━━ Data section ━━

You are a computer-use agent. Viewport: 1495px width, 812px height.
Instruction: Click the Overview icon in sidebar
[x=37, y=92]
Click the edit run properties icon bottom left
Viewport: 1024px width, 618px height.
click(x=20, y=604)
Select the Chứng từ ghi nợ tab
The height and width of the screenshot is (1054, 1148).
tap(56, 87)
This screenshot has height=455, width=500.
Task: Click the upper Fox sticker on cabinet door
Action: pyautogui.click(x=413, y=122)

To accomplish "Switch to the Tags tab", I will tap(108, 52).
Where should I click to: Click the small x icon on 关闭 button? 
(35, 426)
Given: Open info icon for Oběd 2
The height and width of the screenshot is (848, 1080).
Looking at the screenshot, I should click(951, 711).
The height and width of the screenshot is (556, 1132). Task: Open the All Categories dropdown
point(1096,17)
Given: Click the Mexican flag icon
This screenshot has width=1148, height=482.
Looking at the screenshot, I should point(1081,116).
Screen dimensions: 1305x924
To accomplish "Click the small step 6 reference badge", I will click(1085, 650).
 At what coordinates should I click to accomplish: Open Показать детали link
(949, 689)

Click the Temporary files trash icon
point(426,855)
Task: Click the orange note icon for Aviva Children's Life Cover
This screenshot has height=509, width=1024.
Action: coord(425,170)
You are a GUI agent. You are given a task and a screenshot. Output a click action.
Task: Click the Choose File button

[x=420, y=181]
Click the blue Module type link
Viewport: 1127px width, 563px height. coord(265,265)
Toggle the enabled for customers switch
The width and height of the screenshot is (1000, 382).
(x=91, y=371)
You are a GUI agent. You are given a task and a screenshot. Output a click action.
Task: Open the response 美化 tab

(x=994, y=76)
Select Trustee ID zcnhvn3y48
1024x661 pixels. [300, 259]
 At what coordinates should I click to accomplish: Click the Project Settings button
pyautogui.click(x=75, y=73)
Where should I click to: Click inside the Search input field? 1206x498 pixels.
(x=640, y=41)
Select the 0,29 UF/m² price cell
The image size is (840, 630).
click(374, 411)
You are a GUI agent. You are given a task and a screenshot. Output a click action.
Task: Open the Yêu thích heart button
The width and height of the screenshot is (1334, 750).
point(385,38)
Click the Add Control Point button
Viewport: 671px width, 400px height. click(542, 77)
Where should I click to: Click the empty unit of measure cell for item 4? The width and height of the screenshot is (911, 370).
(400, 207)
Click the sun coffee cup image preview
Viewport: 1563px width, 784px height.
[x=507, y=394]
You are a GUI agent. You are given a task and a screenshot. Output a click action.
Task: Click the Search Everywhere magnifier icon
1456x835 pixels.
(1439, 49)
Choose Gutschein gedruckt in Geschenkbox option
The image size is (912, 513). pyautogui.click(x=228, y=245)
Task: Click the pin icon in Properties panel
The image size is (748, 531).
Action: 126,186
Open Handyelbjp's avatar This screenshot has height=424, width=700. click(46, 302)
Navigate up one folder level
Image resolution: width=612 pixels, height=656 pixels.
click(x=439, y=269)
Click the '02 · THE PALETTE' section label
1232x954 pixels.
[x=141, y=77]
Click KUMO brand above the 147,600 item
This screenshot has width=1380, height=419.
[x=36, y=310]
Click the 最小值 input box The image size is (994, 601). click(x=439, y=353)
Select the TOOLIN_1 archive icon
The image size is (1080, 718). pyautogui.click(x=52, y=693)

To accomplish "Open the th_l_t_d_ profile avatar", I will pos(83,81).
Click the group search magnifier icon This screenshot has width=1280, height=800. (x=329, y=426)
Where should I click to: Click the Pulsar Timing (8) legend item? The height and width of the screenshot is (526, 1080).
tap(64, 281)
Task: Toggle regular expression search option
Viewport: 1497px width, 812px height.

━━━

Copy the lines of the entries above that mention "avatar".

Open Handyelbjp's avatar This screenshot has height=424, width=700. click(46, 302)
To accomplish "Open the th_l_t_d_ profile avatar", I will pos(83,81).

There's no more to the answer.